I joined in that chorus calling for Martin Joseph to go as I did for Gary Hunt as Sports Minister. Time would reveal that I was wrong on both counts as these men proved to have more class and professionalism than their successors from the UNC et al.
The flag imbroglio aside... I still don't understand the animus that was directed at Hunt. He was the ONLY Sports Minister to stand up to Jack Warner and the TTFF. Is only now that Jack wash he hands that Anil trying to act like he find he balls.
...i'm talking about the vast majority of trinis who have no ties to trinbago.
FYI, just like america, most trini are not native to trinidad or have very little history there. for them trinidad was ah way for their parents to escape hardship from the smaller islands and have very little true affinity for the place.
Specious nonsense.
How so??
how many trinis could claim that they have more than 100 yrs of history and ancestral ties to trinidad other than pure blooded indians?
in the 1910s hispanic migrant workers came here to work the coco plantation in places like tamana, santa flora, rio claro, santa cruz and st joseph, around the same time the syrians and lebonese started coming in the hundreds,
then the grenadians, the mertiniqans, vincentions, st lucians started coming to trinidad seeking employment bc of the industrial south land that had newly joined the industrial revolution. T&T went from a mild plantocracy to the industrial giants of the caribbean basin in the 1920s.
soon after the bajans start arriving in their numbers, amongst the migrants were also "black americans" who worked in the oil fields. we also saw a resergence of grenadians and vincentions in the 50s and 60s after independence making their way to trinidad seeking employment opportunity.

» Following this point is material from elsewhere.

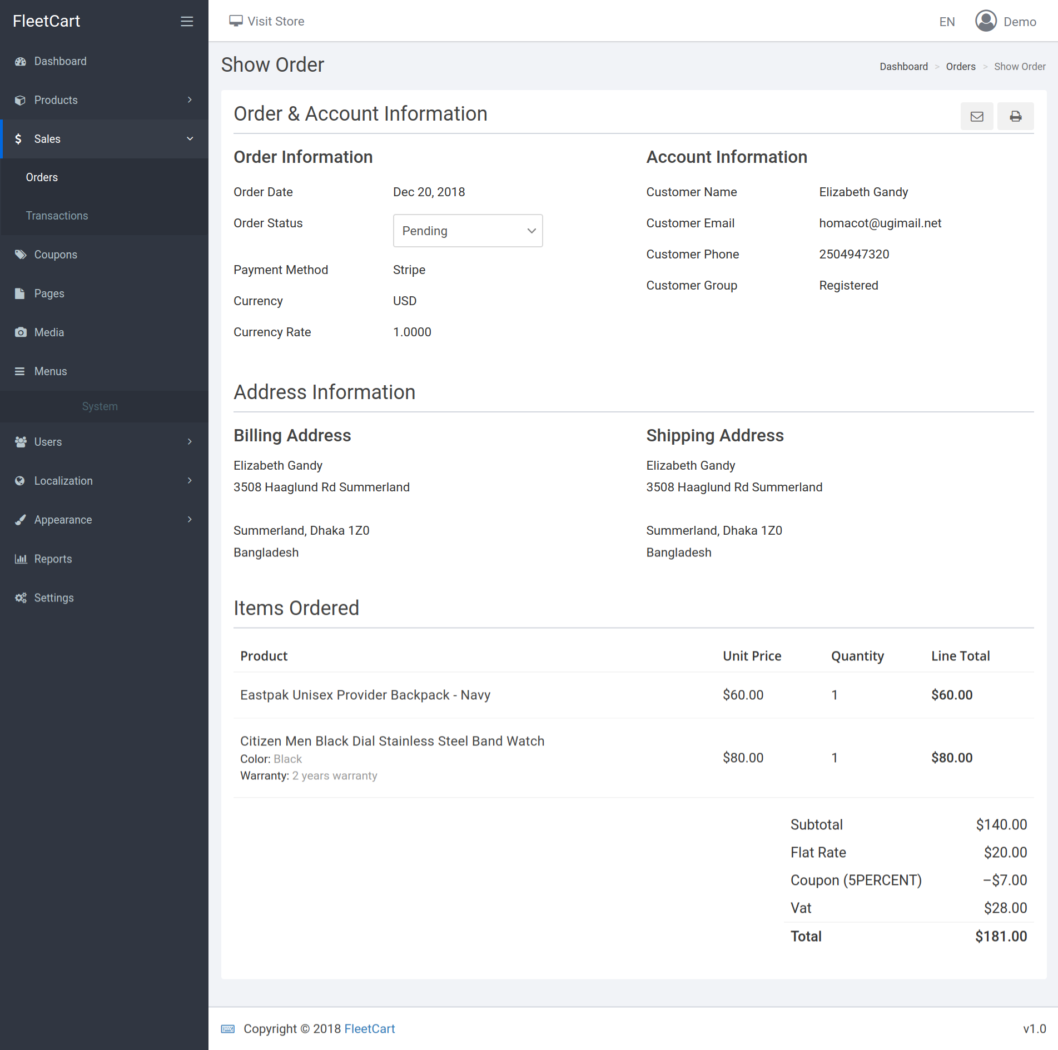
Task: Click the Orders breadcrumb link
Action: point(960,67)
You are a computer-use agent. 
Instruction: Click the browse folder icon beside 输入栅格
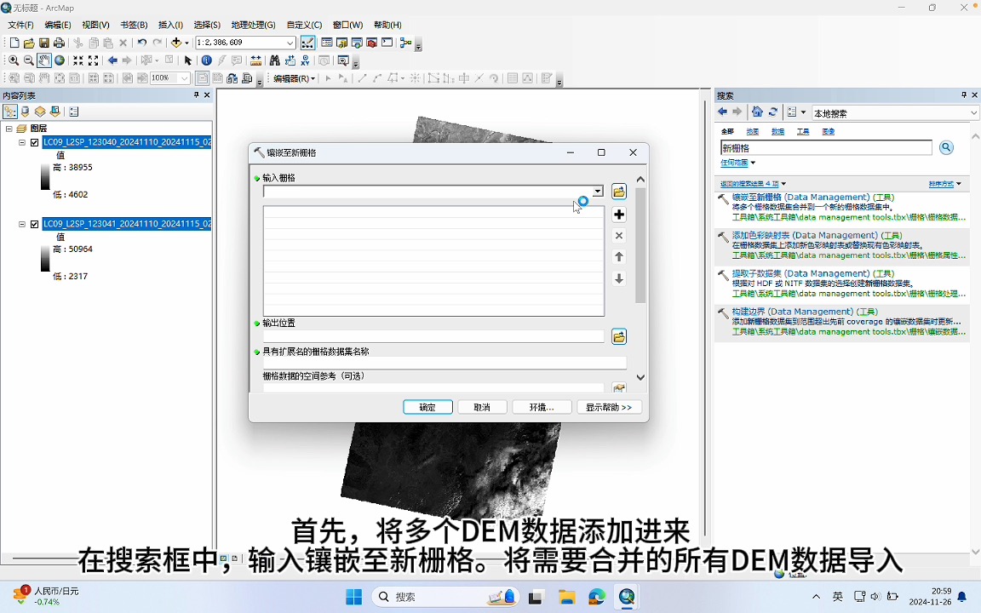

sorry to break it to you but when the british took trinidad from the french and the spaniards there were ah little more than 30,000 ppl in total on the island and half were slaves.
the british then reached out to other capitalist (plantation owners) in the british and french west indies offering them land and tax incentives to come to trinidad and invest in the sugar cane industry.
my point being, while jamaica and barbados had hundreds of thousand of slaves, trinidad and guyana barely grossed around 10,000 slaves, and this only changed in the earl 1800s when after the british took trinidad from the spaniards, and plantation owners from the other colonies brought their labor force there, which still didn't amount to much,
and even after the abolition our population was scarce in comparison to even little barbados and tobago, it's only after the turn of the century did the population climbed, which obviously means that there was an influx into trinidad in the early 1900s, like i said before, jews, lebonese, chinese, syrians hispanics from vene and other caribbean islanders came in droves.
these ppl have less than a 100yrs history on the island, and they came there with their hand swinging looking for a better life, so what kind of affinity they have to trinidad? just look @ the indians, they were there the longest of most ppl who came there and even they have more affinity to india than trinidad.